Num mundo assim perfeito, tudo deveria correr bem. Mas muita coisa, demasiada, corre mal. Guerras, genocídios até, terrorismo do mais soez que o planeta já conheceu, um aquecimento global que muitos negam enquanto se queixam que “já não há estações”, o aumento do desequilíbrio entre nações, entre regiões, entre pessoas, com cada vez menos a ter cada vez mais. E fome: morrem 30 mil crianças por dia de fome, repito, 30 mil crianças a menos por dia.

Num mundo interdependente, único, unido por uma world wide web, as aranhas que somos constroem no seu canto da rede protecções contra os da sua espécie, isolam-se, procuram agregar-se por cores, um velho atavismo, aranhas brancas a um canto, cada vez mais reduzido, nostálgicas da supremacia de antanho, as negras relegadas para centralidades degradadas, as amarelas em expansão, diligentes e ambiciosas, e outras cores ainda, perdidas, em busca do seu lugar próprio, que nunca encontrarão, porque o seu lugar é o lugar de todos e cada um. Já o devíamos saber, já o soubemos, passamos a vida a esquecer-nos das verdades mais simples.

E até os lugares de conversação pública, as redes de comunicação que deviam contribuir para melhorar a espécie, permitindo aos homens conviver livremente com quem quiserem, se vêm tornando lugares de ódio, de perseguição desbragada e anónima, de maledicência.

O que se passa, afinal?

Pois, tão simplesmente, o factor humano. As nossas mentes, os processos criativos, lógicos, as induções e as deduções, que emergem dos nossos sentimentos, que por sua vez são a interpretação das emoções mediada pelo eu (a auto-consciência), como ensina Damásio. O nosso processo intelectual liga essas emoções e sentimentos entre si e organiza-os. Somos humanos porque temos consciência do que sentimos e do que isso representa em termos de prazer ou desconforto, sejam esses sentimentos desejo, fome, sede, dor, medo, apetite… e é em resposta a eles que criamos coisas como a arte, a religião, a política, a música, a filosofia, a moral, a tecnologia.
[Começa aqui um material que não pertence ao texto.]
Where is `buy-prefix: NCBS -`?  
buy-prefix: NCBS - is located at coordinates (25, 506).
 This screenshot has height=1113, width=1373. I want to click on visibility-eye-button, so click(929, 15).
A ciência.

No fundo, é a emoção, raiz dos sentimentos, que está na base de todo o nosso edifício civilizacional. A forma como reagimos aos estímulos externos determina, no final, o tipo de mundo que construímos. E o mundo que construímos é, a um tempo, belo, magnífico, arrebatador, mas também horrível, deprimente, aterrador. Em cada realização humana, ao serviço dos sentimentos e das emoções, um mister Hyde esconde um dr. Jekyll.
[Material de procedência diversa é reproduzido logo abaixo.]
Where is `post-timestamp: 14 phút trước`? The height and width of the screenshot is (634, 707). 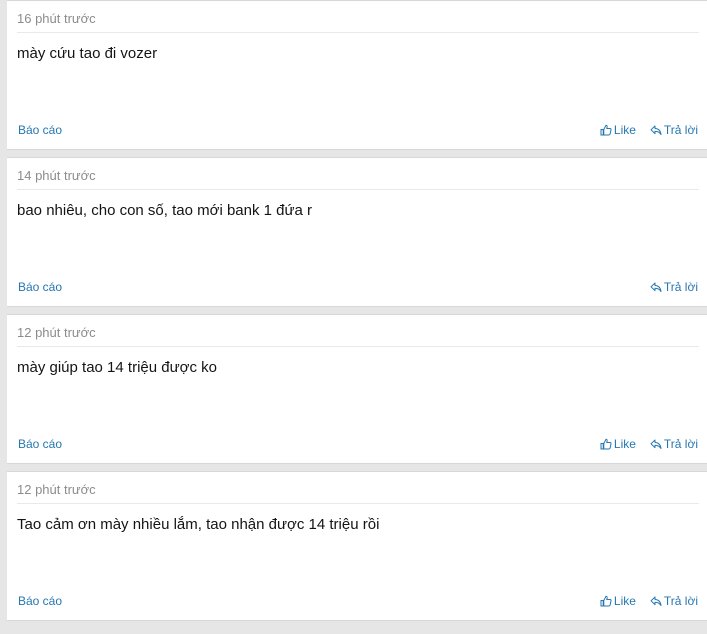
post-timestamp: 14 phút trước is located at coordinates (56, 176).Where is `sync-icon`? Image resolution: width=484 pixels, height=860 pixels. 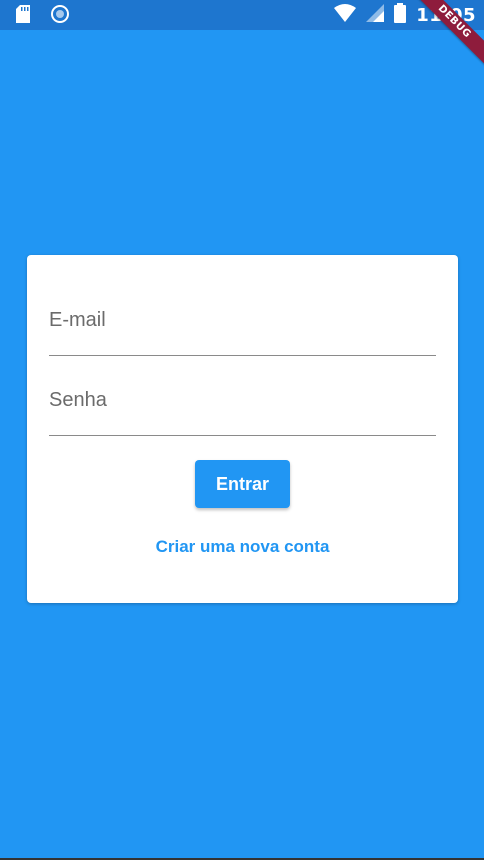 sync-icon is located at coordinates (60, 16).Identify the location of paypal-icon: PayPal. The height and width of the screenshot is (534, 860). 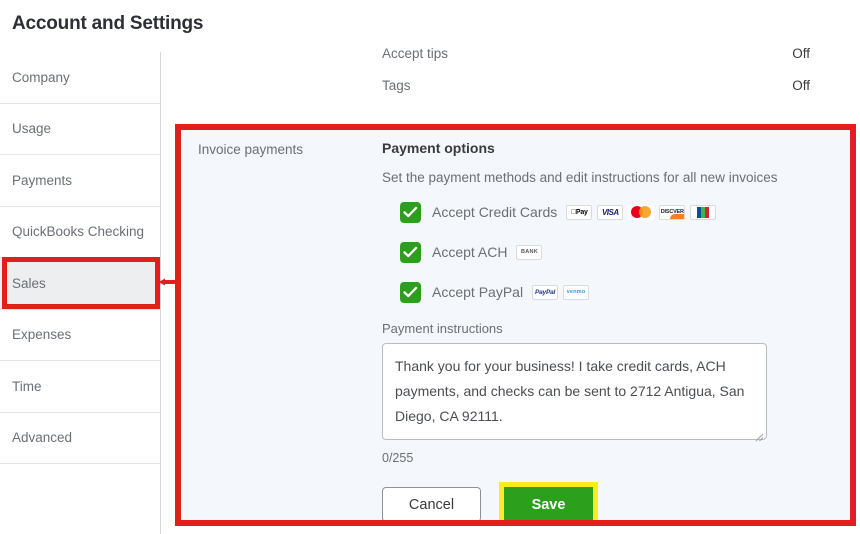
(546, 292).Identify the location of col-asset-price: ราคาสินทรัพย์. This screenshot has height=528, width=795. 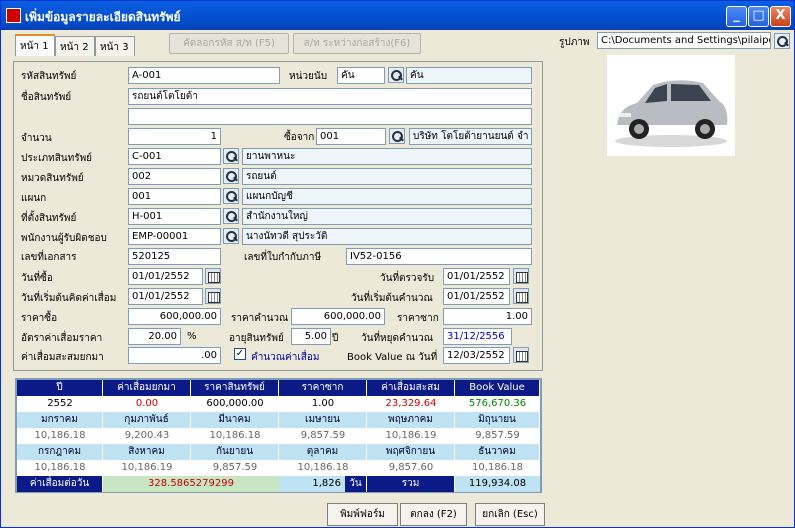
(235, 388).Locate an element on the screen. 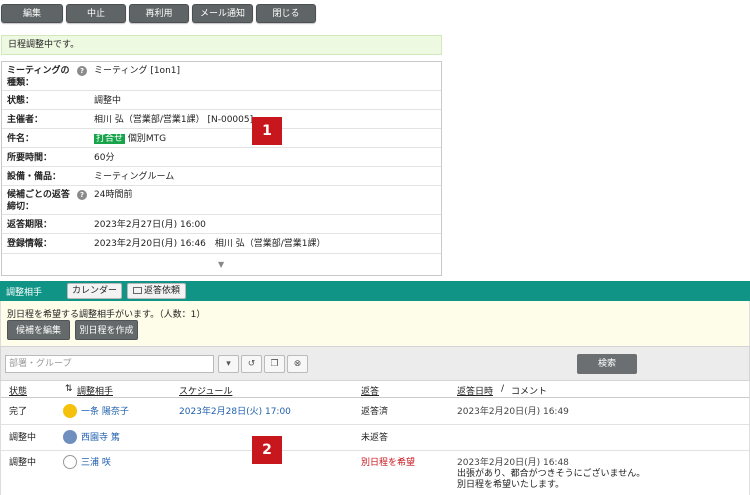 Image resolution: width=750 pixels, height=495 pixels. department-group-input: 部署・グループ is located at coordinates (110, 364).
Usamos a pólvora, virada para o céu, para criar o mais belo dos espectáculos, o fogo-de-artifício, símbolo universal da celebração; e usamo-la também dirigida uns contra os outros, na guerra, ao serviço de sentimentos como a cobiça, a inveja, a soberba, a sede de poder.

Morrem 30 mil crianças por dia de fome. 30 mil crianças por dia. 30 mil crianças. 30 mil. E nós, fazemos o quê? Vão-me provavelmente responder que não podemos fazer nada; ou o que é que isso interessa?; ou, ainda (e pior), perguntarão “e você o que faz?”. Respondo: escrevo artigos como este, sabendo que me vão perguntar justamente isso.

A nossa obrigação como pessoas é dominar as nossas emoções, controlar o factor humano e ajudar a corrigir os males do mundo, antes que o mal de novo triunfe (ainda mais). Obrigação que é minha, é vossa, é de todas as pessoas de boa vontade neste dealbar de 2017, no ano novo que queremos possa ser o princípio da superação dos males do passado.

É possível corrigir o que está mal. Ao contrário do que pensamos, ninguém está dispensado de contribuir para melhorar a sociedade, porque nela vive. No dia-a-dia, através do exemplo, escrevendo artigos, publicando nas páginas pessoais ou simplesmente dando a mão a alguém que precisa dela, no momento certo, com generosidade, todos podemos contribuir.

Se o bater de asas de uma borboleta pode desencadear um tufão a milhares de quilómetros de distância, imagine, caro leitor, o que um gesto de boa vontade seu pode fazer em prol da Humanidade.